Entonces, la industria y los estados-nación que hacen de las músicas populares su insignia: el flamenco, el huayno, la cueca, el tango, el samba. El folclore podría ser la consecuencia de los proyectos nacionalistas (tanto como el cine), que usan estas músicas populares en conjunto con la industria para vehicular un imaginario patrio que dé coherencia y sostén a la fijación arbitraria de los límites de la nación. La zona andina comprende cinco países en Latinoamérica con distintos nombres. Pero si la división territorial no fuera consecuencia de disputas económicas y fuera una delimitación sonora, entonces los sikus, desde Colombia hasta el norte de Chile, comprenderían una sola unidad territorial.
Esta disputa de inmensa profundidad —entre la autenticidad imaginaria, la world music, la industria cultural y las escuchas occidentalizadas— puede que se defina mediante múltiples matices musicales: aquellos que usan determinados instrumentos o sonoridades para incluirlos en su paleta de colores en un entorno de festivales y salas de conciertos, consiguiendo un resultado dulce y bien logrado; y otros, como Liliana Herrero, que dejan ver los hilos de la sutura forzada entre un sistema de pensamiento hegemónico y dominante, versus una cosmovisión despersonalizante (en tanto desarticula la noción moderna de sujeto) que expone la profundidad del sonido en su estatuto asimétrico y conflictivo —el sonido rasgado o tara, caracterizado por el antropólogo chileno José Pérez de Arce, sería la búsqueda de una estética que funciona en la suma de las diferencias y muy lejos de los sonidos temperados—.

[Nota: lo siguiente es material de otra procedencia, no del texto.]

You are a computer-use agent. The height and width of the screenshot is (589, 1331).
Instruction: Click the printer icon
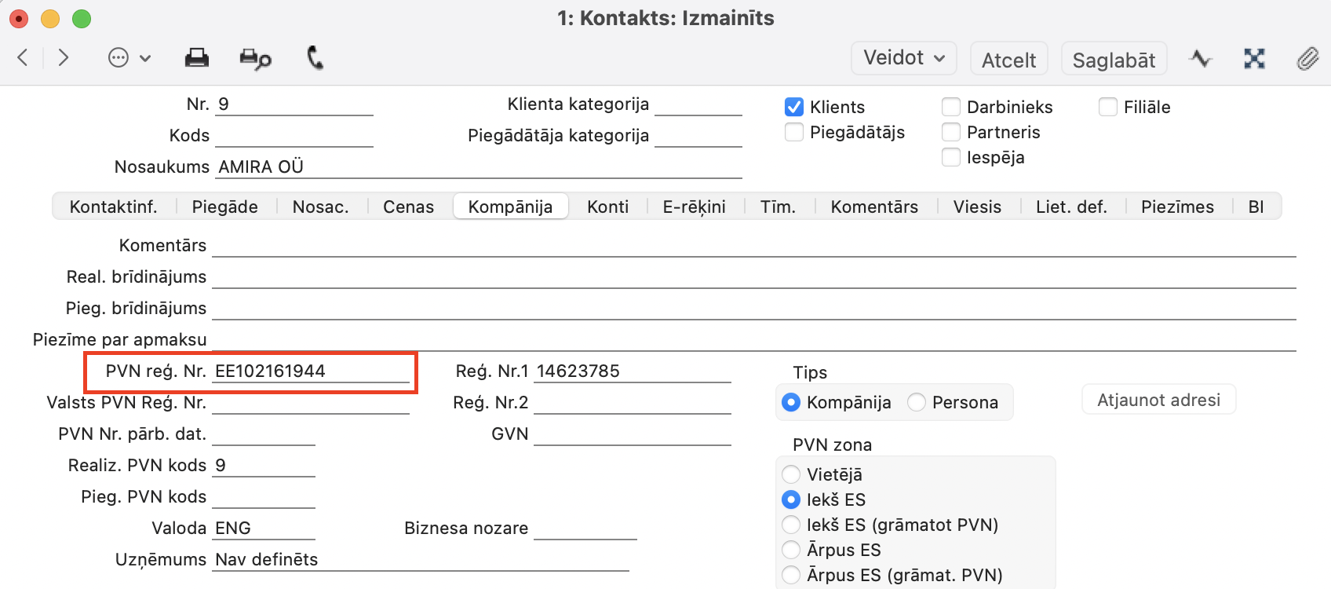(196, 58)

¿Es posible, me pregunto, y para no caer en la imitación folclorizante cuando se acude al folclore, recurrir no a lo estético, sino a lo epistemológico? ¿A las tecnologías y no a los artefactos? Para no autoexotizarse, replicar, consagrar o canonizar, sino para comprender que el presente del pasado no es otra cosa que la puesta en marcha de la imaginación y del pensamiento aplicado desde una concepción gnoseológica que encuentra una formalización concreta en la música. La forma es la extensión del contenido, leí por ahí. La música es, quiero creer, la consecuencia de una organización material, sonora, de una forma absolutamente singular del pensamiento.